--- START ---

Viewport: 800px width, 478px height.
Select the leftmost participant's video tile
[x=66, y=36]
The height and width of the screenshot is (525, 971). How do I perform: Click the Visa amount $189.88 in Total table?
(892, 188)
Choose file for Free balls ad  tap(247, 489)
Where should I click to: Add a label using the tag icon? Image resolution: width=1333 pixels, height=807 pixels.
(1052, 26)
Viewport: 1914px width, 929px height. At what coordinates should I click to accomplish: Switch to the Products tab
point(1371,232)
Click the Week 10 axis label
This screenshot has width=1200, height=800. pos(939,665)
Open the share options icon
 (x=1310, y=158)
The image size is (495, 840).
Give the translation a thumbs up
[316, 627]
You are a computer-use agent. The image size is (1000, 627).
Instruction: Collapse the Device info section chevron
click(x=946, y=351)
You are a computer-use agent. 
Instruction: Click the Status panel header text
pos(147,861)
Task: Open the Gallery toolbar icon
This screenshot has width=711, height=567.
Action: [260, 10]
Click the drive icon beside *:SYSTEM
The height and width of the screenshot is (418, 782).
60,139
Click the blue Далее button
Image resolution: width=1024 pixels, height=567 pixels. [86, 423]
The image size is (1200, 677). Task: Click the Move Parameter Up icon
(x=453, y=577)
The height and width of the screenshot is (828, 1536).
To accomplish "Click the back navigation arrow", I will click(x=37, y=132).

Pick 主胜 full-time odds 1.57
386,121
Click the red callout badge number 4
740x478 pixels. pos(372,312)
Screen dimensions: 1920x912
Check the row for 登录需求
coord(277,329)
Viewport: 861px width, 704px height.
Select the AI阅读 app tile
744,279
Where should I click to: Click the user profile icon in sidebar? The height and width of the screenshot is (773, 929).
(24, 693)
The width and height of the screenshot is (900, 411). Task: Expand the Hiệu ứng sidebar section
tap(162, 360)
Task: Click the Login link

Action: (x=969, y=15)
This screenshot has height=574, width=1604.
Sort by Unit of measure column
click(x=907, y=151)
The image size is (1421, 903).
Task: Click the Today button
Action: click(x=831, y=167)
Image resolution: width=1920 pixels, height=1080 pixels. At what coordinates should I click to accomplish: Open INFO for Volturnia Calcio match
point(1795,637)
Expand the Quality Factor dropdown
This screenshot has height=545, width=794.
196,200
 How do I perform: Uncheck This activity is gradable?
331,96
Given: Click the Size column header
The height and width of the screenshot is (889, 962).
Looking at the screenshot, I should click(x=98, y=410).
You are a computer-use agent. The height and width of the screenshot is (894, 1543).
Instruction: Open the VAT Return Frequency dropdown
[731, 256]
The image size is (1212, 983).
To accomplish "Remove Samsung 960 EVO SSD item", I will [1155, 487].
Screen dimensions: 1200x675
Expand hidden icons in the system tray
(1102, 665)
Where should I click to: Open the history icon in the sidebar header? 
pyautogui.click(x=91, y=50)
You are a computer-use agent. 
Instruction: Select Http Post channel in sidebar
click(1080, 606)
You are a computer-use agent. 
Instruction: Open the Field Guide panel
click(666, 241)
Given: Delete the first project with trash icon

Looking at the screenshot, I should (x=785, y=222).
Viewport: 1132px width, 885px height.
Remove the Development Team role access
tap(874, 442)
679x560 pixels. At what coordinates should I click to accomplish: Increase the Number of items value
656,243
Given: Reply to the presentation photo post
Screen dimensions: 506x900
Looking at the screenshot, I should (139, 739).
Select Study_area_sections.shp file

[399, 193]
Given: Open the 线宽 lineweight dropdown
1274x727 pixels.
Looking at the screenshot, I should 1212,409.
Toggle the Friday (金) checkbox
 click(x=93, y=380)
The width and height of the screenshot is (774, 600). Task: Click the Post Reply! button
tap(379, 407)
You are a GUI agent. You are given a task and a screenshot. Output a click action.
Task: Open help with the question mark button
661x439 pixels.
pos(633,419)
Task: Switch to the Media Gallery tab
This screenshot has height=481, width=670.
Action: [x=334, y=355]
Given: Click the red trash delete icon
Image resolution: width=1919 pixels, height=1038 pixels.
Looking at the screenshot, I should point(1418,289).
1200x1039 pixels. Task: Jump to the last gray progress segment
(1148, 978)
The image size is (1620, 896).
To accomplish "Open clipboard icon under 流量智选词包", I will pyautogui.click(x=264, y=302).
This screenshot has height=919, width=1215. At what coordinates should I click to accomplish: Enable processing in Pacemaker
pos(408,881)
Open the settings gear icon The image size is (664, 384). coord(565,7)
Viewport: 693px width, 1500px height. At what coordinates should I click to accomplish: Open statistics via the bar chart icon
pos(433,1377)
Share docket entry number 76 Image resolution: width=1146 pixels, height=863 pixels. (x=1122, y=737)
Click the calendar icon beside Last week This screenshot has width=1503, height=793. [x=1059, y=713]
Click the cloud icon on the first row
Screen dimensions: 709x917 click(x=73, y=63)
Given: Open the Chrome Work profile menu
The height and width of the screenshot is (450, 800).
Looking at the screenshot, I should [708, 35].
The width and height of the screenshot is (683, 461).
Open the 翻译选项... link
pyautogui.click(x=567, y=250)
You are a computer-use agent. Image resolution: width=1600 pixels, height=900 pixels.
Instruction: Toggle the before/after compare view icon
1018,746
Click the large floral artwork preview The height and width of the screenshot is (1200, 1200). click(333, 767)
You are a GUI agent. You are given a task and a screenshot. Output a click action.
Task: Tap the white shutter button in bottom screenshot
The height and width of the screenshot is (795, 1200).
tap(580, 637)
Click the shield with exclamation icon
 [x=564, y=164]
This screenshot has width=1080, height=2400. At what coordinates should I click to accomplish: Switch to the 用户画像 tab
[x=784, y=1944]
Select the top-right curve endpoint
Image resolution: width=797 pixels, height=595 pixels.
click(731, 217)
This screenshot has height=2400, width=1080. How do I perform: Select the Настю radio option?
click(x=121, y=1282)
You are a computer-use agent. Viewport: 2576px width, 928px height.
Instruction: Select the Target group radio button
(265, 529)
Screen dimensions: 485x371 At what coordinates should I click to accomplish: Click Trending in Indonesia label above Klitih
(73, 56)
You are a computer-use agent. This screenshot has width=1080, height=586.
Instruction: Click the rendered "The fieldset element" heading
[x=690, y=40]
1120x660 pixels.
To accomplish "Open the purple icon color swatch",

--- END ---

(PROBLEM TO WORK ON) For every line above that includes the word "will", return the line.

(EXERCISE ANSWER)
To accomplish "Click the back navigation arrow", I will click(x=37, y=132).
To accomplish "Remove Samsung 960 EVO SSD item", I will [1155, 487].
To accomplish "Open clipboard icon under 流量智选词包", I will pyautogui.click(x=264, y=302).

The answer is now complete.